As well as his love of racing Walker is also a passionate diver, a hobby which was born during his spell in the navy. “I did all my clearance diving and instructing courses back in the navy when I was 20. From that date on I have been a very avid diver,” he says. “It took me a few years after that to be able to afford a nice big boat. We have a 39 metre powerboat, which we have had for 23 years, which is really our dive boat and we have gone all over the Pacific with it.”
It was diving that led him to his latest Kokomo – the island of Yaukuve Levu, which had been abandoned part way through development following the coup in Fiji in 2006. The island was initially found by a friend visiting on one of his boats and it took more than a year for Walker to be persuaded to visit in person – “I didn’t think I needed an island in Fiji,” he says, smiling. However, once confronted with the fantastic diving and the ability to moor a yacht, even at low tide, Walker’s imagination began to take hold, despite his wife Sue questioning whether they really needed to own a Pacific island.
After climbing to the top of the hill on the island to get phone signal, a deal with the bank was made and the Kokomo Private Island project began. “I bought the island for A$2.8 million and that was the cheapest part. From there it sort of went downhill,” he says. “I thought maybe A$10 million and 18 months to two years to get it up and running. It ended up taking five years and the budget went many, many times over.”
Walker is no stranger to complex regeneration projects as he has spent the past half a decade delivering thousands of construction ventures across Australia, Malaysia, America and Canada. “We are working on one of the largest commercial projects in Australia to date called Collins Square. It is very challenging; we started with a terrible block of land with an old railway shed on it. The other big project we are doing at the moment is rejuvenating all of the commercial precinct in Sydney at Parramatta Square,” he says, pulling a pile of designs to show me from across the table. “This is probably about A$2.7 billion upon completion.”
:::::
» Direction 1
Quote the Walker profile word for word, everything from "It was diving" down to "a Pacific island.".
» Direction 2
Carry the Walker profile forward, picking up right after its final sentence.

» Data lines
:::::
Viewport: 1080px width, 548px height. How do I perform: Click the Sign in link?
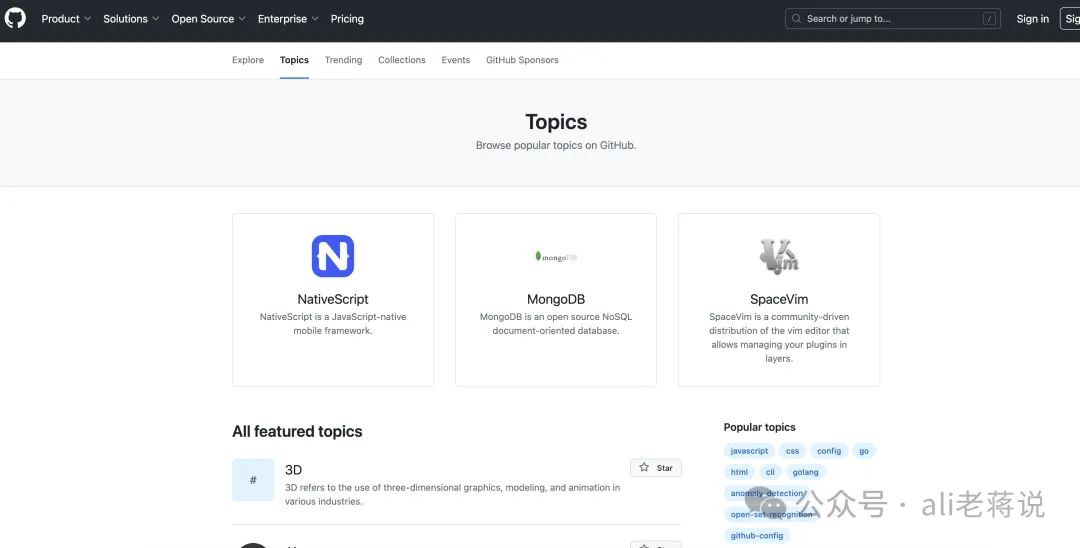tap(1032, 19)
:::::
» Expected answer 1
It was diving that led him to his latest Kokomo – the island of Yaukuve Levu, which had been abandoned part way through development following the coup in Fiji in 2006. The island was initially found by a friend visiting on one of his boats and it took more than a year for Walker to be persuaded to visit in person – “I didn’t think I needed an island in Fiji,” he says, smiling. However, once confronted with the fantastic diving and the ability to moor a yacht, even at low tide, Walker’s imagination began to take hold, despite his wife Sue questioning whether they really needed to own a Pacific island.

» Expected answer 2
The Parramatta Square area is thought to be one of the oldest parts of Sydney. It is where Captain Cook and Captain Phillip went to look for fertile land and it is no coincidence that it has a nautical connection. “A lot of projects that we have done over the years have been based around water,” he says. “Either over the harbour or around the harbour, or restoring and reclaiming land.” One of his most famous projects in the late 1990s was the regeneration of Finger Wharf at Woolloomooloo, which transformed the 400 metre long former wool processing port into a mixed-use development including 300 apartments. It is now home for Walker and his wife when they are not on board or visiting the island.
Despite his experience in the construction industry, Kokomo represents a completely new challenge for Walker. “I have never run a resort before. I don’t know the first thing about it and we had a bit of a rocky road there,” he admits. But as with superyachts, perseverance has paid off and since opening in April last year Kokomo Private Island has already established itself as one of the world’s leading barefoot luxury resorts.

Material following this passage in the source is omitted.